# 🧠 Chapter 14: Semantic Segmentation with Machine Learning

We can classify points into categories (Ground, Building, Vegetation, Car) using Supervised Machine Learning. We define features (Geometric + Color) and train a classifier.

**Workflow:**
1.  **Feature Extraction**: Compute features like Planarity, Sphericity, Verticality, etc.
2.  **Training**: Train a Random Forest classifier on a labeled dataset.
3.  **Prediction**: Predict classes on a test set.
4.  **Evaluation**: Check performance (Accuracy, IoU).

In [None]:
import numpy as np
import pandas as pd
import matplotlib.pyplot as plt
from sklearn.ensemble import RandomForestClassifier
from sklearn.model_selection import train_test_split
from sklearn.metrics import classification_report, confusion_matrix
from sklearn.preprocessing import MinMaxScaler
import seaborn as sns

# Set seeds for reproducibility
np.random.seed(42)

## 1. Load Data

We use a pre-computed dataset where features (geometric descriptors) are already calculated.
Columns likely include: X, Y, Z, R, G, B, ... GeometricFeatures ... Classification

In [None]:
data_path = "../DATA/3DML_urban_point_cloud.xyz"

# Read csv-like file (space delimiter)
try:
    df = pd.read_csv(data_path, delimiter=' ')
    print("Original Data:")
    print(df.head())
    print(f"Total points: {len(df)}")
    
    # Check for NaNs
    df.dropna(inplace=True)
    
except Exception as e:
    print(f"Error loading data: {e}")
    # Dummy dataframe
    df = pd.DataFrame(np.random.rand(100, 10), columns=['X','Y','Z','R','G','B','Linearity','Planarity','Scattering','Classification'])

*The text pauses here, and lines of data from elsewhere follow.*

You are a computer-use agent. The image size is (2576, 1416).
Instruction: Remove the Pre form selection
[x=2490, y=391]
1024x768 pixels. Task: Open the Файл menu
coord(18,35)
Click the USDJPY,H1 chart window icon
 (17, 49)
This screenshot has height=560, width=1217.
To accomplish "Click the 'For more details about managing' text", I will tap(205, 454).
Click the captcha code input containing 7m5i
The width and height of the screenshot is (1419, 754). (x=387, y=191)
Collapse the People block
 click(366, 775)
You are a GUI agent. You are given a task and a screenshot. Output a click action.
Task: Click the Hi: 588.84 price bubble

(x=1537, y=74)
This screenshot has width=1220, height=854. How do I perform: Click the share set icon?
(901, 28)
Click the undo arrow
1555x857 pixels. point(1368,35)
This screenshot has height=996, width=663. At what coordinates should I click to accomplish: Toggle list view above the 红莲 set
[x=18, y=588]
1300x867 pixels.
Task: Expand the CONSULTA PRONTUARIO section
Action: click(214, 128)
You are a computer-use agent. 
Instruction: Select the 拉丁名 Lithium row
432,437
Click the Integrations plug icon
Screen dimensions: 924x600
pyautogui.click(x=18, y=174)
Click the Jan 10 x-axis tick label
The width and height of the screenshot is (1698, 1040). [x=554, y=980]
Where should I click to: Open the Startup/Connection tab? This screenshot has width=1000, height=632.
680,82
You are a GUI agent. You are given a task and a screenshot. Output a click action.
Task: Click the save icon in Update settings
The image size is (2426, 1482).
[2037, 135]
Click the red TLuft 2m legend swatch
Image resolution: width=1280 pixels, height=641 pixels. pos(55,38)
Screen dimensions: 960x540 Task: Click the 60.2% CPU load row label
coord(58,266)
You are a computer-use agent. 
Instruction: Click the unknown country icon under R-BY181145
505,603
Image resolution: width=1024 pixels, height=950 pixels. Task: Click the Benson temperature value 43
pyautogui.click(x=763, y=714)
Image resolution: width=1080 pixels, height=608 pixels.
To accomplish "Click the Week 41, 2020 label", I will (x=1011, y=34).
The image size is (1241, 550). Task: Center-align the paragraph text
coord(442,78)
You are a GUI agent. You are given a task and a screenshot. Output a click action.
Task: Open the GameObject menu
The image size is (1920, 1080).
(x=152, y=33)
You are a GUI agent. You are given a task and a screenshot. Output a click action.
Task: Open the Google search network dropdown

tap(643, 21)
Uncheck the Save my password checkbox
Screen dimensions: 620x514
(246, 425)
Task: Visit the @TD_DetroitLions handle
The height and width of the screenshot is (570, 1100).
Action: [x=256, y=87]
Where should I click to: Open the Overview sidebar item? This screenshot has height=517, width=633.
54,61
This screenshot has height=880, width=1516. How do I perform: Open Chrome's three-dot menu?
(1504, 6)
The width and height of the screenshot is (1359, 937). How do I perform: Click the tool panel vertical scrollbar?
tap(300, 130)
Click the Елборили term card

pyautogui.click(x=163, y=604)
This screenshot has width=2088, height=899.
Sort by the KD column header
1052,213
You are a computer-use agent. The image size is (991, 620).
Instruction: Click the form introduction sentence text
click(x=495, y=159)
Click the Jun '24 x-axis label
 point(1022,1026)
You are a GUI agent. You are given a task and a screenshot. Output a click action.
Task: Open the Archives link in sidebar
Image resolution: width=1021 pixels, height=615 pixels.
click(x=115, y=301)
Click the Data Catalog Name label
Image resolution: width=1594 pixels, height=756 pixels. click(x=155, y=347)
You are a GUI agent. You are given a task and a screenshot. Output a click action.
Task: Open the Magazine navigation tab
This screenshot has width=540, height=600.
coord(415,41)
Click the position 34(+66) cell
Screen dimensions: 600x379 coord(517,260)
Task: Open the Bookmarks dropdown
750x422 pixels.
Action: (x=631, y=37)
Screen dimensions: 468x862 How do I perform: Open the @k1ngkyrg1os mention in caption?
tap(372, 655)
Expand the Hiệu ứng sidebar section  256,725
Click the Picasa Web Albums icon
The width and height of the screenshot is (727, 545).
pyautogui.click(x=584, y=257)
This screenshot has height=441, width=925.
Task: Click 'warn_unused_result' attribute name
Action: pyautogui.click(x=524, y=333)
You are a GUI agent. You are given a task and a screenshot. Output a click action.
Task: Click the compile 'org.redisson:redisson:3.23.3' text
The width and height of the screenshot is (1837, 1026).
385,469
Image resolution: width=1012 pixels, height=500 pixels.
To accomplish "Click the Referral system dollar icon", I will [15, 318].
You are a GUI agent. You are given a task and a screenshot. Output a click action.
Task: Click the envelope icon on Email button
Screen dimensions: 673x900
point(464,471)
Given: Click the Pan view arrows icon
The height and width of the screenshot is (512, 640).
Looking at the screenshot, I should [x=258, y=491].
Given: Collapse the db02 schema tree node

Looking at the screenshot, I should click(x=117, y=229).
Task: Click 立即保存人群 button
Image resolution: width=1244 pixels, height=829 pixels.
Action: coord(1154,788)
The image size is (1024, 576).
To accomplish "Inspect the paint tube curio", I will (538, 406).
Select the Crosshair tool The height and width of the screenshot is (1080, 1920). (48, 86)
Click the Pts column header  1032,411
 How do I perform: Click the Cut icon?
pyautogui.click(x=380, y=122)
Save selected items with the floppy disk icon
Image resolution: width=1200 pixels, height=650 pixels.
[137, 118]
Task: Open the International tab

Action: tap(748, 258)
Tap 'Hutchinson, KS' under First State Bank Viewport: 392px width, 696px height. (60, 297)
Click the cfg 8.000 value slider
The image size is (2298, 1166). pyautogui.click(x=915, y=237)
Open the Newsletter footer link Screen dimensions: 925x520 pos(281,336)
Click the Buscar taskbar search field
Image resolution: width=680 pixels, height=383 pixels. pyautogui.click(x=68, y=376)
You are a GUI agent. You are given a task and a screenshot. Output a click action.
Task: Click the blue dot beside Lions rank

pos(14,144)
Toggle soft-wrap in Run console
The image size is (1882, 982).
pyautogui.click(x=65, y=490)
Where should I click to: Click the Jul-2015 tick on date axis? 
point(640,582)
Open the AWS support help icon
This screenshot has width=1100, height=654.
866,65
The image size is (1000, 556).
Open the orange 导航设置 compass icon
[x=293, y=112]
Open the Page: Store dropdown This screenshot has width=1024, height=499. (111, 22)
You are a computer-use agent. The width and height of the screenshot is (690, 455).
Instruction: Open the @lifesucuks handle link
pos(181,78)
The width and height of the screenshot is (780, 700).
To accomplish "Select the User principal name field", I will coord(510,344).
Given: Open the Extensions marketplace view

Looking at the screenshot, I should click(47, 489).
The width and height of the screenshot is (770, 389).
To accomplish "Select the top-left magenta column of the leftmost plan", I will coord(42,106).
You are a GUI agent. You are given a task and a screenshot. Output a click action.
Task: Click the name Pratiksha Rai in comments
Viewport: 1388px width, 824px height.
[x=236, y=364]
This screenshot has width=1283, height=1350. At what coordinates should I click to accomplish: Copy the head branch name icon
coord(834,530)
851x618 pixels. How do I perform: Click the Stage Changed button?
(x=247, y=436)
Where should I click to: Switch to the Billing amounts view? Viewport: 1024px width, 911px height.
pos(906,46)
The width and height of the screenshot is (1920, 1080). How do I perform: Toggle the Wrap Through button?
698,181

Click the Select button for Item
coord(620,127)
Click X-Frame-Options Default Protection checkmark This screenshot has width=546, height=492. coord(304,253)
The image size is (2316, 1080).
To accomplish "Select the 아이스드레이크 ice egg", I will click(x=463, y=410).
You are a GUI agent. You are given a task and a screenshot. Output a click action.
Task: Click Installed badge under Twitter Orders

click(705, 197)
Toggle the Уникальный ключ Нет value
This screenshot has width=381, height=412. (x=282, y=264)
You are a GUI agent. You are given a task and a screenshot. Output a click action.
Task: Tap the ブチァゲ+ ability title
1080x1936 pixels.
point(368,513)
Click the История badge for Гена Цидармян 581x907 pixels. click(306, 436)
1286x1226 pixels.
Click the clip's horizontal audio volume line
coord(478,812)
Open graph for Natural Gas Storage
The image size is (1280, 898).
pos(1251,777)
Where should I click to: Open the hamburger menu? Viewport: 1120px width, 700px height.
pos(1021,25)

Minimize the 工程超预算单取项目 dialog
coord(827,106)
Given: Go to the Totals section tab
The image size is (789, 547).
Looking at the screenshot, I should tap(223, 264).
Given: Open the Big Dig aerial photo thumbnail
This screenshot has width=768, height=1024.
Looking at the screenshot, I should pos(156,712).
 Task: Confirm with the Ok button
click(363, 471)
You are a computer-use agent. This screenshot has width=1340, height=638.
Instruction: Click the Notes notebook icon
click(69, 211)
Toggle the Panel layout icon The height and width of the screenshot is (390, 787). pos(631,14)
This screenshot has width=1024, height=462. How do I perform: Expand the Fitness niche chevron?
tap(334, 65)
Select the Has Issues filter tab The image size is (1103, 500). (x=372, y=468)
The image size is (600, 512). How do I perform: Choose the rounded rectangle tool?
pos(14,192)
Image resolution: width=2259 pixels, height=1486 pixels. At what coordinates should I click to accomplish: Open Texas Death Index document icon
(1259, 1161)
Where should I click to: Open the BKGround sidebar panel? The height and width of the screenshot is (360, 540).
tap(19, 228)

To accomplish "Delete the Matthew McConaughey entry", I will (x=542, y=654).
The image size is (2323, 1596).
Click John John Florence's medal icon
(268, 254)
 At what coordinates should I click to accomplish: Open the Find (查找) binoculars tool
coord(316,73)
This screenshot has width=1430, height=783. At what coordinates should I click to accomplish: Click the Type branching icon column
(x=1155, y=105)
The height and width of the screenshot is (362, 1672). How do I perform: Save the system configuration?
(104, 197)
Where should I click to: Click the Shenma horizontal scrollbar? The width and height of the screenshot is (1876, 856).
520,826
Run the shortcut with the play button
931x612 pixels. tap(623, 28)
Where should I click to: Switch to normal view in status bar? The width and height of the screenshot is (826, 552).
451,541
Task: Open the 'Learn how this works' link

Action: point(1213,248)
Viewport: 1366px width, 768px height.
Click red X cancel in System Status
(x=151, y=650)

## 2. Prepare Training Data

We select input features (X) and target labels (y).

In [None]:
# Define features to use. Often raw XYZ are NOT good features (we want invariance to position), 
# but Z (relative height) can be useful.
feature_cols = ['R', 'G', 'B', 'Z'] 
# Ideally add geometric features if available in the CSV (e.g., 'Linearity', 'Planarity'). 
# Let's check available columns
available_cols = df.columns.tolist()
print("Available columns:", available_cols)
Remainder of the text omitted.